== TASK TO CARRY OUT ==
Please lay out the records from the line with "Screen dimensions: 1080x618" to the line with "coord(7,367)" as a Markdown table with the columns Row and Record line, leaving out blank lines.

** start MATERIALS PROVIDED **

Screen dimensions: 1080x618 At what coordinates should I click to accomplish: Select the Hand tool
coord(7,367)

** end MATERIALS PROVIDED **
** start MATERIALS PROVIDED **

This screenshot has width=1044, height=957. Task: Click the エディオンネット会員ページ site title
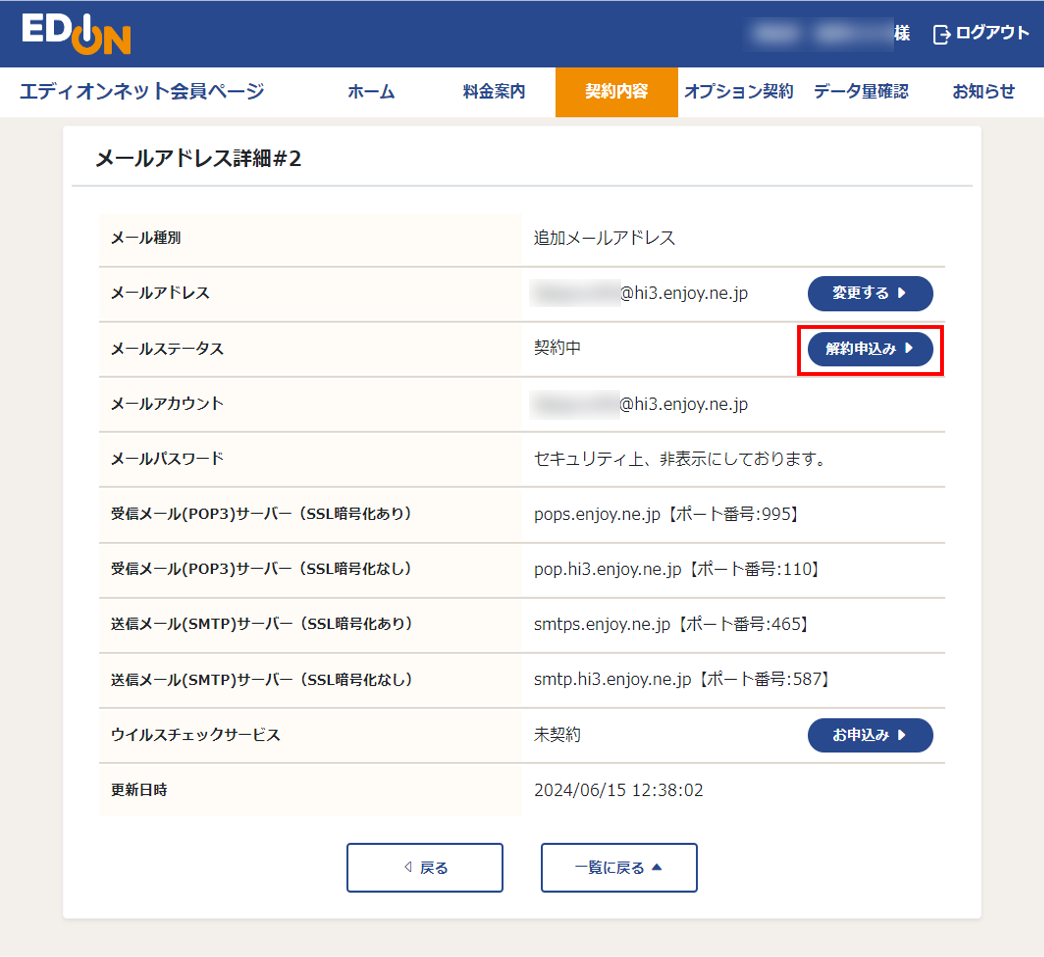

** end MATERIALS PROVIDED **
** start MATERIALS PROVIDED **

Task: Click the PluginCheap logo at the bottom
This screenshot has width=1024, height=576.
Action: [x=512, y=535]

** end MATERIALS PROVIDED **

== TASK ANSWER ==
| Row | Record line |
|---|---|
| 1 | Screen dimensions: 1080x618 At what coordinates should I click to accomplish: Select the Hand tool |
| 2 | coord(7,367) |